Over the course of the hearing, Silva was asked several times about why he didn’t disclose the use of the sexual enhancer. His answer shifted several times, but basically boiled down to it being something that he says was a personal matter that he didn’t feel he should have to disclose. He was also grilled on dates that he took and stopped taking different substances, often saying he wasn’t sure and then later remembering.
All the members of the Nevada commission, in the end, said that they found his testimony puzzling at best and inconsistent overall. It was enough for them to feel that they were not being told the truth.
Commissioner Anthony Marnell seemed to sum up the commission’s consensus in saying, “I don’t feel like we’re getting the whole story. I’m not gonna say it’s a lie, but we’re not getting the whole picture here. I’m not taking anything away from Mr. Silva’s career, but this is the first time he’s been subjected to this type of testing.”
Although Silva has been drug tested numerous times throughout his career, he admitted during the proceedings that this was the first time he had been subjected to testing outside of fight night.
Marnell continued, saying that he could understand how a test can go from positive (on Jan. 9) to negative (on Jan. 19) and then back to positive (on Jan. 31) depending upon how the sexual enhancer supplement was used. He also felt that there was likely a temptation to use the product to come back from injury.

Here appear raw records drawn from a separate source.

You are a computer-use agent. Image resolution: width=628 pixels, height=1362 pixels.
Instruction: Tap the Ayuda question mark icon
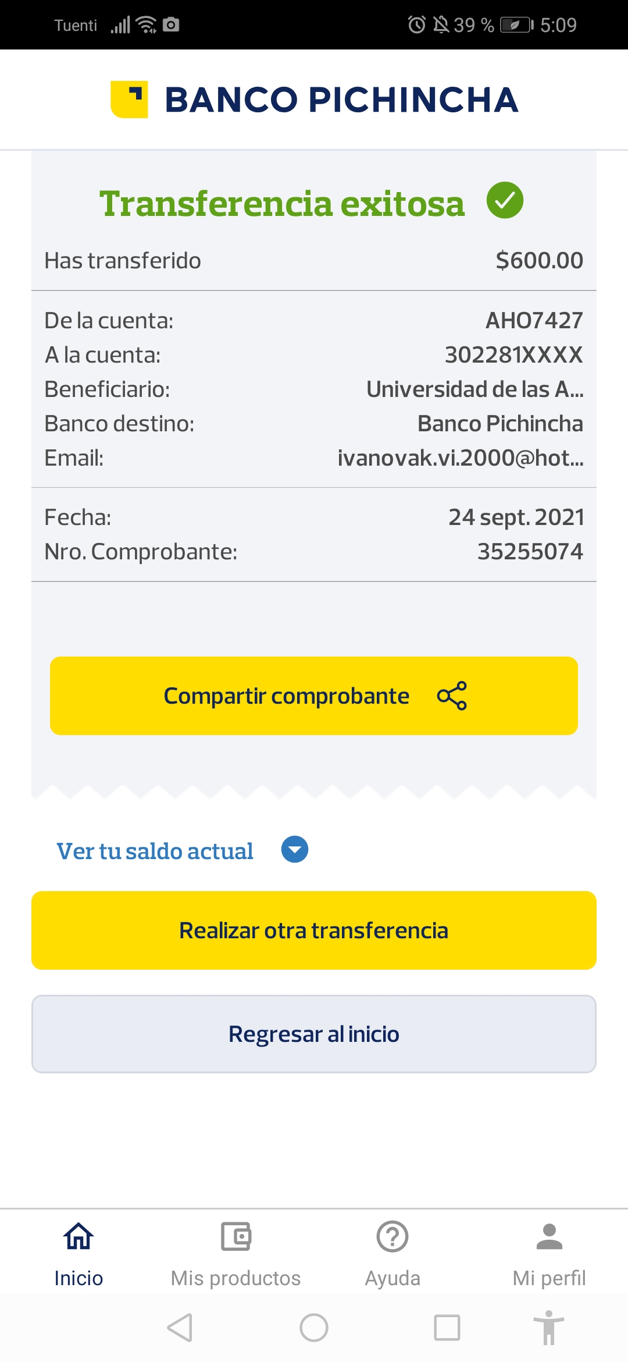pyautogui.click(x=393, y=1236)
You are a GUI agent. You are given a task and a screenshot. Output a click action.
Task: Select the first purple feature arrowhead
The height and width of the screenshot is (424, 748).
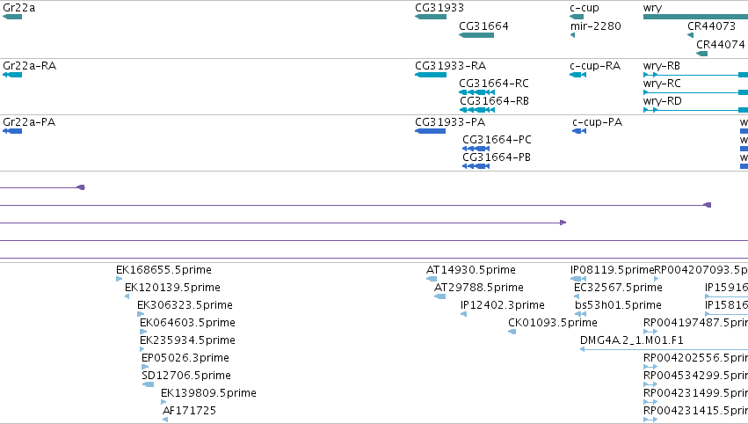(81, 187)
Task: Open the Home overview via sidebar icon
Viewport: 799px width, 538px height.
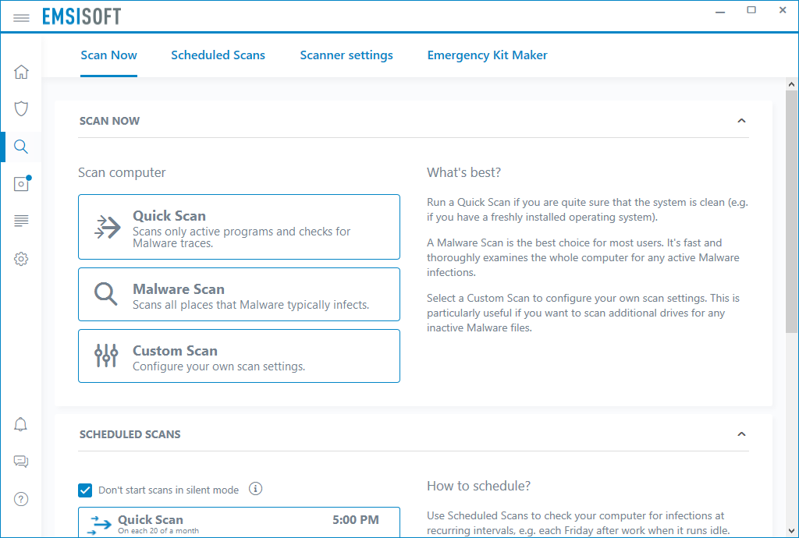Action: (x=21, y=70)
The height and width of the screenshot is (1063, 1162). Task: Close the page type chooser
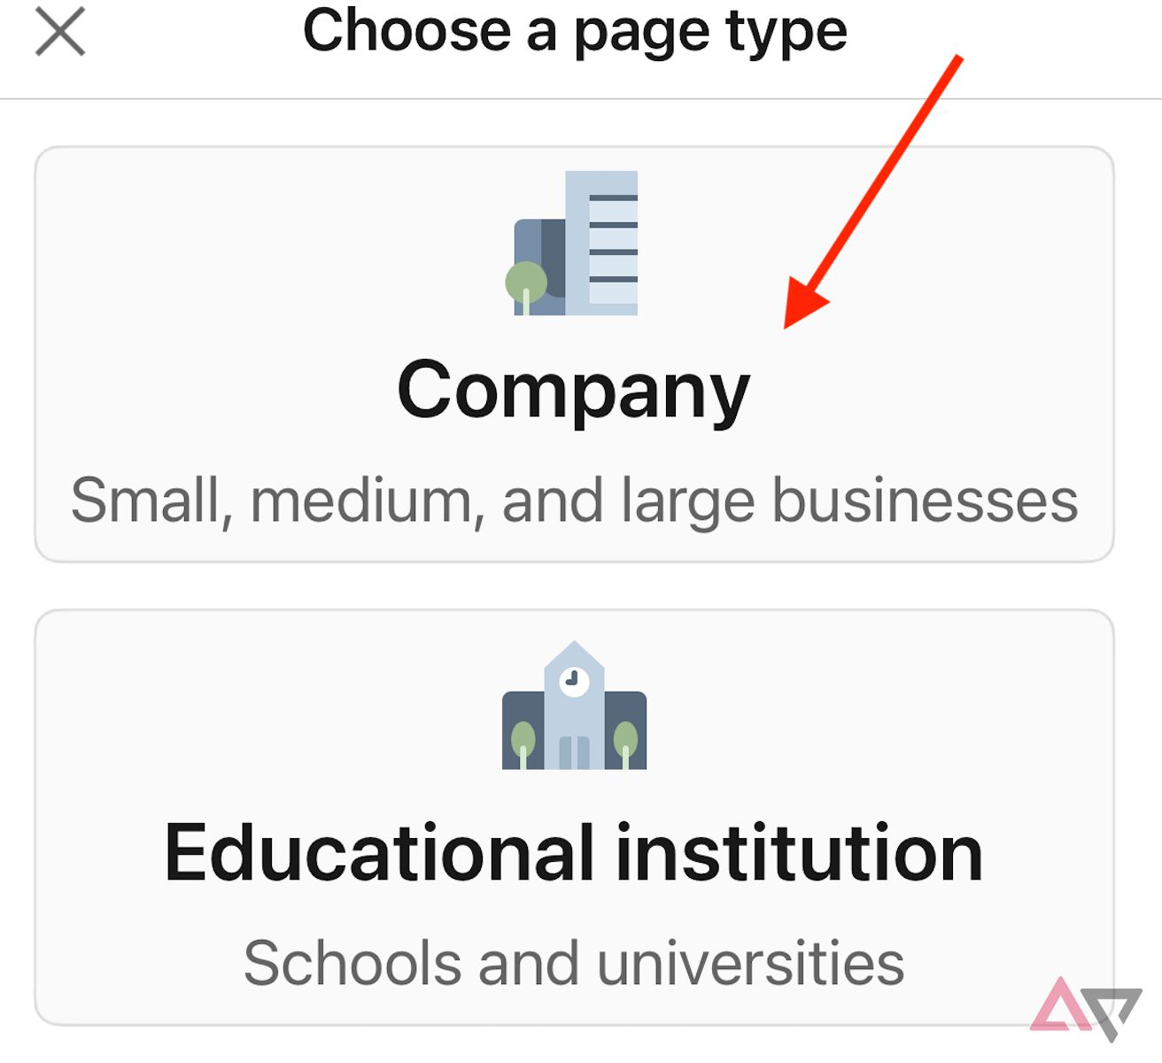click(60, 32)
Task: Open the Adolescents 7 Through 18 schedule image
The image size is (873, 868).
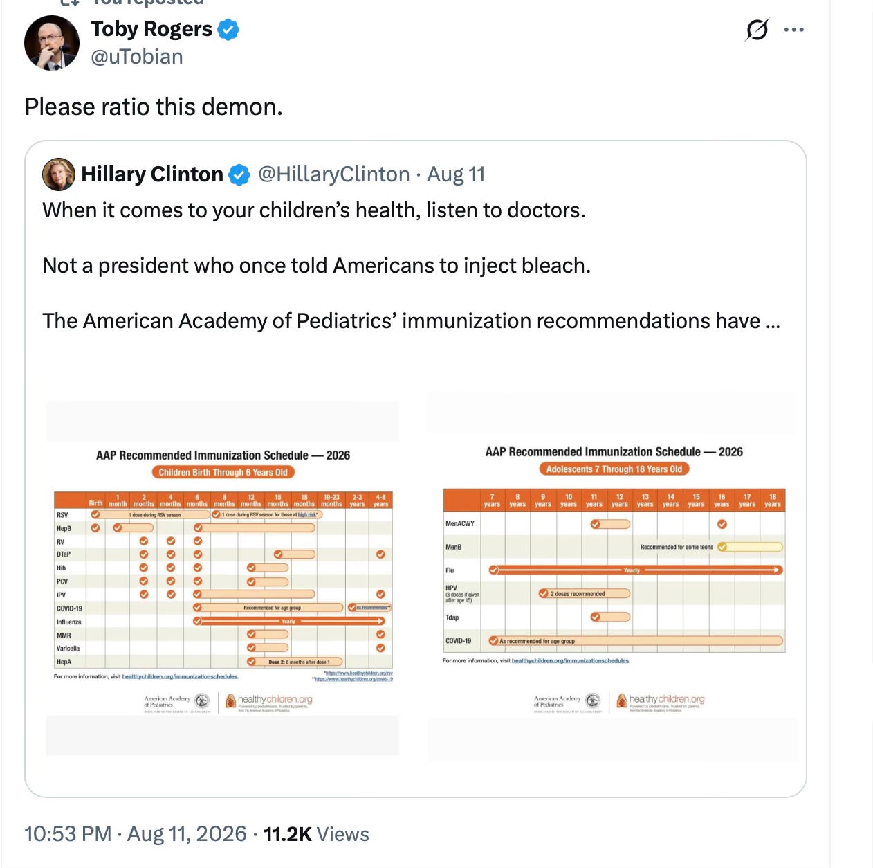Action: tap(613, 576)
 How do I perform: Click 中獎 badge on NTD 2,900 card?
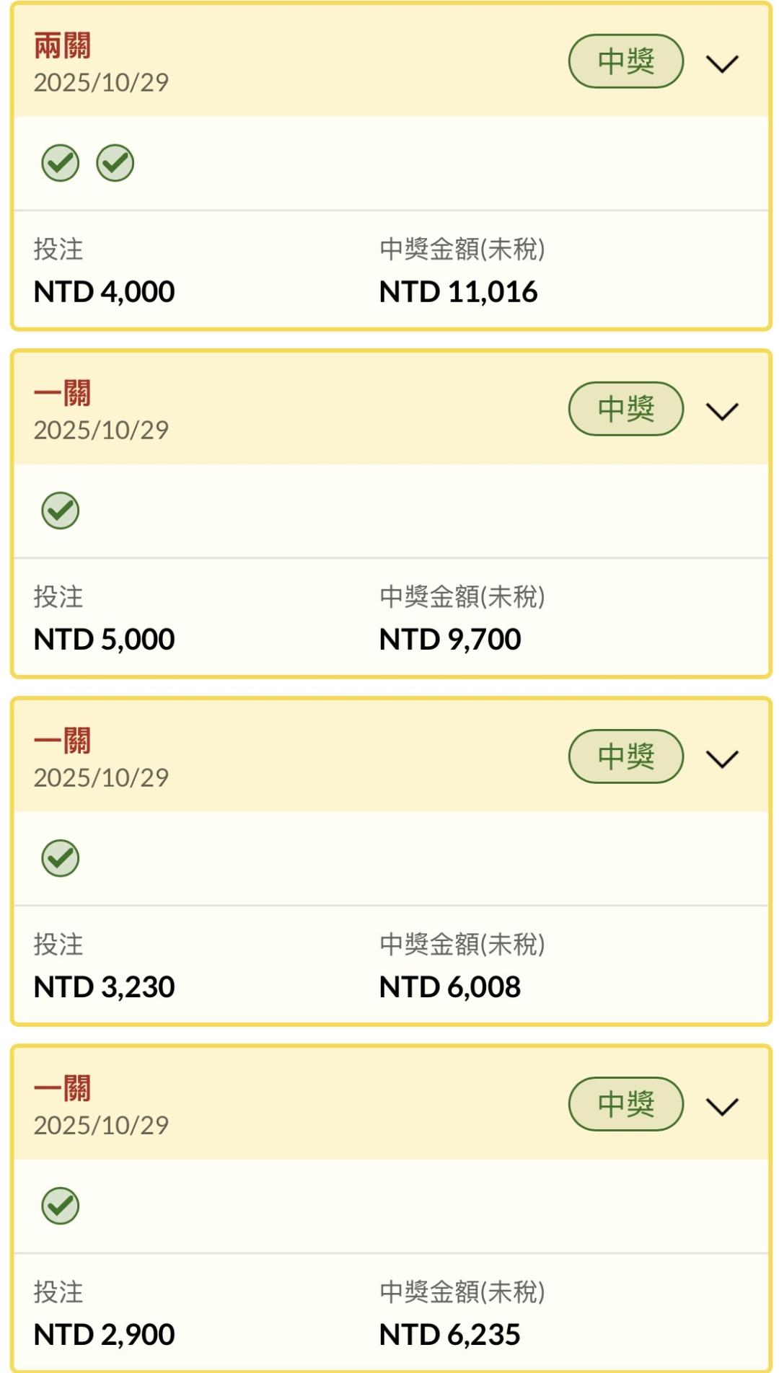pos(625,1104)
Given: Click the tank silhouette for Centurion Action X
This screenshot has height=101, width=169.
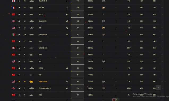Looking at the screenshot, I should [x=32, y=88].
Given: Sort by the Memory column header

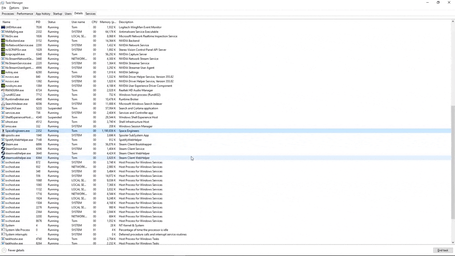Looking at the screenshot, I should pos(108,22).
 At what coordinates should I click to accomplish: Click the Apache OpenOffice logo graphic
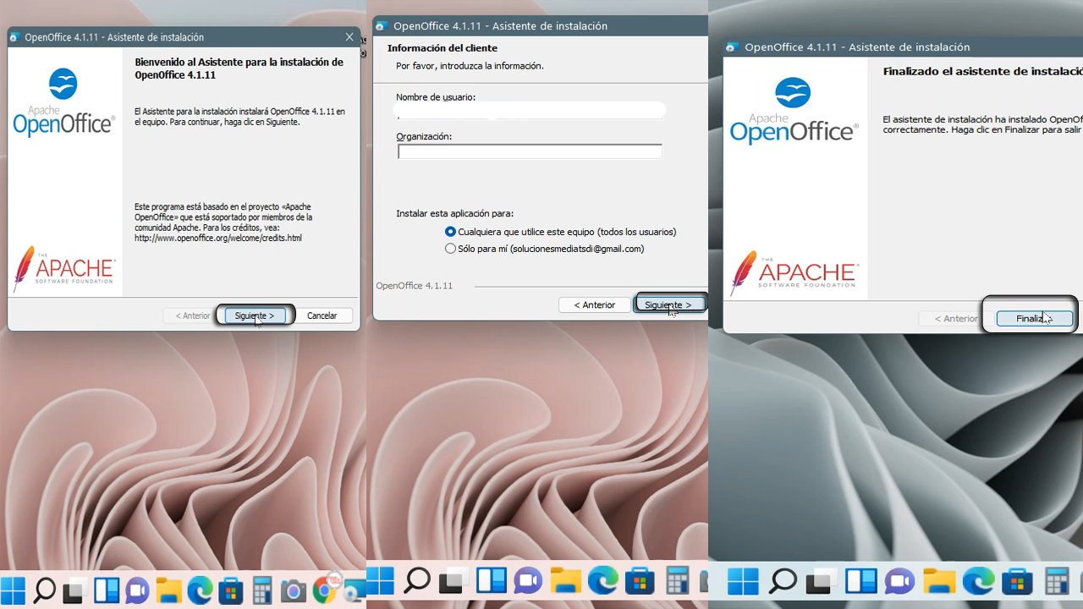tap(63, 100)
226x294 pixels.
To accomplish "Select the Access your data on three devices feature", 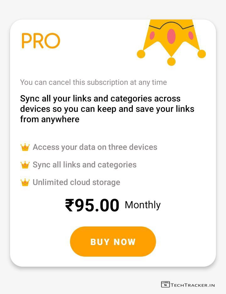I will pos(95,147).
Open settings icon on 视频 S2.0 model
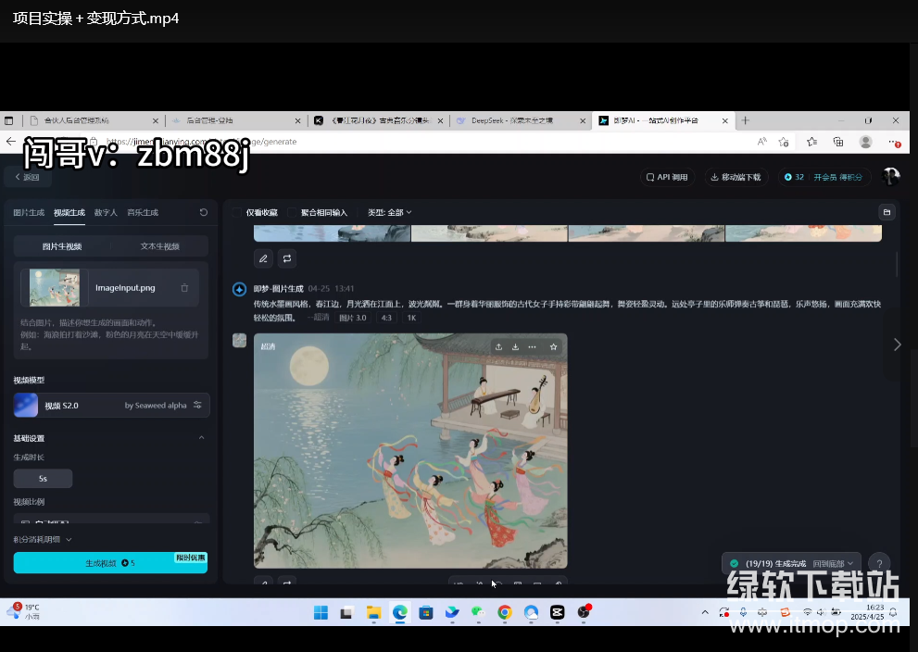This screenshot has width=918, height=652. (x=197, y=406)
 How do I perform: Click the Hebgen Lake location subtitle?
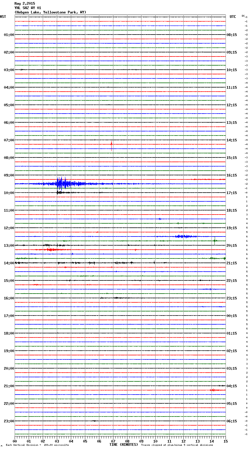pyautogui.click(x=50, y=12)
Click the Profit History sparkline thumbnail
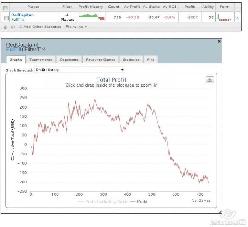The width and height of the screenshot is (248, 227). pyautogui.click(x=91, y=17)
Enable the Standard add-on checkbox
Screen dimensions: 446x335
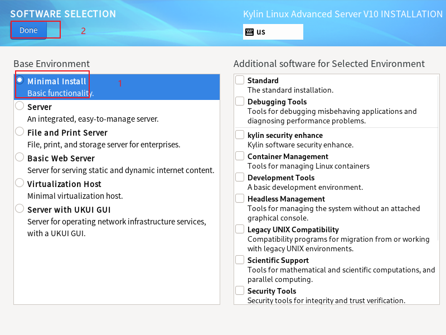(240, 80)
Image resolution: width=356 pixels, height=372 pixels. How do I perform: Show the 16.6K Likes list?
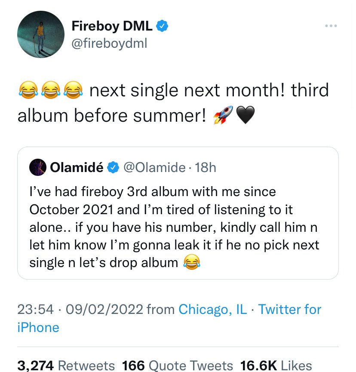coord(276,366)
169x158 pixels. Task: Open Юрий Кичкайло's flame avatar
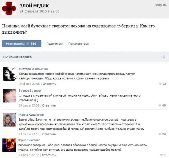coord(9,145)
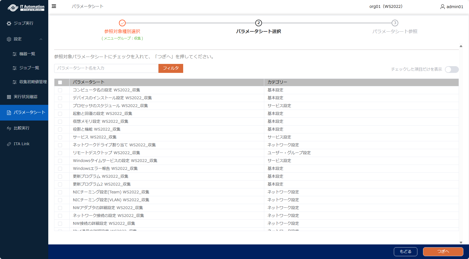Click the パラメータシート名 filter input field
The height and width of the screenshot is (259, 469).
[106, 68]
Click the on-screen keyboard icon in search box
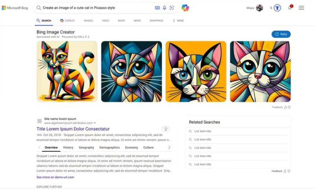Screen dimensions: 315x189 158,8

“I don’t know that, I just feel it,” Marnell continued. “I’m definitely in favor of the upper range (of penalties).”
The commission agreed, voting unanimously for Commissioner Pat Lundvall’s motion to drop the hammer on Silva with the 12-month suspension and levying $380,000 in monetary penalties due to the forfeiture of his win bonus and the 30-percent fine applied to his show money.
Silva was not yet subject to the NAC’s heavier penalties, which won’t go into effect until September, at the soonest.